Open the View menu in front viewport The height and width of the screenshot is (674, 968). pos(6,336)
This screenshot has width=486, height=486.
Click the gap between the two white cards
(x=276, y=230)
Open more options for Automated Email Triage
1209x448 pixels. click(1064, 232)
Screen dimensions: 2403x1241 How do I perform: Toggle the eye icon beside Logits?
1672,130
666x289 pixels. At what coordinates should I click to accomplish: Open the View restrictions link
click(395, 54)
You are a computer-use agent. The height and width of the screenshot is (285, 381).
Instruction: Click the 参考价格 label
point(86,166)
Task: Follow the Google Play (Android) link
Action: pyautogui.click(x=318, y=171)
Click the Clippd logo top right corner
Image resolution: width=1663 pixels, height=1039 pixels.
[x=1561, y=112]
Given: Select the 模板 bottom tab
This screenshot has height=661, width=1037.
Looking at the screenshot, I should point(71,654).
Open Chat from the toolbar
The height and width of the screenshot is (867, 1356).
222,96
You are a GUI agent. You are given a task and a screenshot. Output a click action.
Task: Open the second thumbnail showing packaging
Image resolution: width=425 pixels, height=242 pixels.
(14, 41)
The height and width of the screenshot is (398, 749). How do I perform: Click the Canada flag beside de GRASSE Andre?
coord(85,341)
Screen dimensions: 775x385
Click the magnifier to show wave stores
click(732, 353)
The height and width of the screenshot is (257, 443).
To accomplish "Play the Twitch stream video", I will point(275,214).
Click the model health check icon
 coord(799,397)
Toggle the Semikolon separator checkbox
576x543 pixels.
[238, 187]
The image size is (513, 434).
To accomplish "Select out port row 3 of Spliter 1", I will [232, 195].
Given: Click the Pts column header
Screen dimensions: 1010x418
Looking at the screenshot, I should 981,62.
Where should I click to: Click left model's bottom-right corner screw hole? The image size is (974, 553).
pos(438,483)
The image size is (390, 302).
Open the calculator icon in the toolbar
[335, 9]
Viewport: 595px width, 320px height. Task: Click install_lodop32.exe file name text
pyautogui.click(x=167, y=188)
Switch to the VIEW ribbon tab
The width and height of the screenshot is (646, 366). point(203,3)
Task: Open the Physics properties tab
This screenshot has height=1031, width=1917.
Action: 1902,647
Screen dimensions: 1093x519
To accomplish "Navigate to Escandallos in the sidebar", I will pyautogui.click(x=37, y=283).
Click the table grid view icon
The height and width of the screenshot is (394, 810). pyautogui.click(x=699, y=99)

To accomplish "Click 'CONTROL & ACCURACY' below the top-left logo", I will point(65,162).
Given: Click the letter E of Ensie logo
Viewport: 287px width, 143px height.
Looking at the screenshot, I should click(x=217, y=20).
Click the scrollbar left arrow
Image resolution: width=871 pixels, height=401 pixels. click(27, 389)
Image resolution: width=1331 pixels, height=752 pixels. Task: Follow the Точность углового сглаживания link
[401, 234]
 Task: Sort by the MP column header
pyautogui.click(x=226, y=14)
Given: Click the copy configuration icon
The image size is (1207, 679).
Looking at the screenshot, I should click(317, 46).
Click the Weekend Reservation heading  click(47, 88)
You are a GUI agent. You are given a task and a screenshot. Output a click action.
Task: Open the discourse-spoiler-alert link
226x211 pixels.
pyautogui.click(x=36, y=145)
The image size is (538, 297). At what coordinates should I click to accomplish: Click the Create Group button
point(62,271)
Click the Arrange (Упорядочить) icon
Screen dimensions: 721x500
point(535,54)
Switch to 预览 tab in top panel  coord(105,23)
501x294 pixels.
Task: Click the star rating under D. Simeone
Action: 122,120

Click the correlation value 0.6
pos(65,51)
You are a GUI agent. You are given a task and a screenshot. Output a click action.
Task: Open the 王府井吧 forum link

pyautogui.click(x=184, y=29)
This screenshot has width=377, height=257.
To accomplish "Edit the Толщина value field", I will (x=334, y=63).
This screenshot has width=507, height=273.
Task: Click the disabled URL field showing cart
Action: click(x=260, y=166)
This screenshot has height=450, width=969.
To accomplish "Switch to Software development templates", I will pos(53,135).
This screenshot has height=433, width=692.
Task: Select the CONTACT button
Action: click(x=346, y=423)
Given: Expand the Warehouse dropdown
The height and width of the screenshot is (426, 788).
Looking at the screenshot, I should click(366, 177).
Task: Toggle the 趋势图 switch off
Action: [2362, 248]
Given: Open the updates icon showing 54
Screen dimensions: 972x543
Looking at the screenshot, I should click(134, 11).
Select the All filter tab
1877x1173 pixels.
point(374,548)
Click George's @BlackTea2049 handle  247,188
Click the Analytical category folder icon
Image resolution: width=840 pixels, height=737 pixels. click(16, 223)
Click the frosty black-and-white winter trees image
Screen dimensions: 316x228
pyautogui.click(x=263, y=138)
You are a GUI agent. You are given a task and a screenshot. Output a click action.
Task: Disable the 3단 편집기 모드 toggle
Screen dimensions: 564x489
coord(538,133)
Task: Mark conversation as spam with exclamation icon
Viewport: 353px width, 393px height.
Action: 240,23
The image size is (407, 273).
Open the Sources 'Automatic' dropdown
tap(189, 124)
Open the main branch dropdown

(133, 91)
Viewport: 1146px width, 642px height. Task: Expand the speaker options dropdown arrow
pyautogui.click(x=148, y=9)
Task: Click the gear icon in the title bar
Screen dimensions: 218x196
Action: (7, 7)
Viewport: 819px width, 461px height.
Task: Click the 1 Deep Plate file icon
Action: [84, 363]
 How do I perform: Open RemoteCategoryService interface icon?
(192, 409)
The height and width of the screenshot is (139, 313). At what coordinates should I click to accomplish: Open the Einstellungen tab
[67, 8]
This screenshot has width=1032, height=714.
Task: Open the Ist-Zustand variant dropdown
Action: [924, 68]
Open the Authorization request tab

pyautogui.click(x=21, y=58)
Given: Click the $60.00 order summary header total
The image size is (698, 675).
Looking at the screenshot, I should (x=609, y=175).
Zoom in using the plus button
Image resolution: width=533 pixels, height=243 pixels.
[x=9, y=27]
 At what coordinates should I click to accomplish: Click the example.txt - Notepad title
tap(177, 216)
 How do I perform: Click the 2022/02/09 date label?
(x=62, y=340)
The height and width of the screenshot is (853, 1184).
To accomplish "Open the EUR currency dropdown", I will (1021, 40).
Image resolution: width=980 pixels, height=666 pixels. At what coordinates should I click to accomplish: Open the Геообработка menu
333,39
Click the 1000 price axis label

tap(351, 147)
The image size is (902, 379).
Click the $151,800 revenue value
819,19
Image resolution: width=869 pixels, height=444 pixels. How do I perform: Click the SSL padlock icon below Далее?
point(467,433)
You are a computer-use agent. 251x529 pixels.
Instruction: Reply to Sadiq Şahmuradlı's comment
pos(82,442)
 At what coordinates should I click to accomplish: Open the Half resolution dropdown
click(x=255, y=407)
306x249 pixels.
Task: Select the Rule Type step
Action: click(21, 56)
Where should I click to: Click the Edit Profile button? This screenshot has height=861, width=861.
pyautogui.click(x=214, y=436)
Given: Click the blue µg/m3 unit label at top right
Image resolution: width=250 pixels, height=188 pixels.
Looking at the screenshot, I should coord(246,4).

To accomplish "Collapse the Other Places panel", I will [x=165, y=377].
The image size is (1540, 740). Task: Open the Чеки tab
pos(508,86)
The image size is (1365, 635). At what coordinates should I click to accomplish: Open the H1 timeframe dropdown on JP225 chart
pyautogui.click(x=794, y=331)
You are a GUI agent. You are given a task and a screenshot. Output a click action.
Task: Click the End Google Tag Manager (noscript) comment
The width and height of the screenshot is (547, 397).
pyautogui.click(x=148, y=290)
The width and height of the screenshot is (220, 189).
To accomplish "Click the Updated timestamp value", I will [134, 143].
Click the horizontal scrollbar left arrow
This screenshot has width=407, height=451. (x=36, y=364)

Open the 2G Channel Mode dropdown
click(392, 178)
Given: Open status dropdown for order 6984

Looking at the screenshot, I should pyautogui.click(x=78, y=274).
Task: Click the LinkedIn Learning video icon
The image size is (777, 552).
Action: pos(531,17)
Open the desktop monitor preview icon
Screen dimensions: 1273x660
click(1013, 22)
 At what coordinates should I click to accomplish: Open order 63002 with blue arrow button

§ **WHAT YOU ARE ASKED TO DO**:
Set down again, word for word, the stretch of records from the line with "Click the Weekend" to the line with "Click the Arrange (Упорядочить) icon", both of those lines included.

§ **THE ANSWER**:
Click the Weekend Reservation heading  click(47, 88)
You are a GUI agent. You are given a task and a screenshot. Output a click action.
Task: Open the discourse-spoiler-alert link
226x211 pixels.
pyautogui.click(x=36, y=145)
The image size is (538, 297). At what coordinates should I click to accomplish: Click the Create Group button
point(62,271)
Click the Arrange (Упорядочить) icon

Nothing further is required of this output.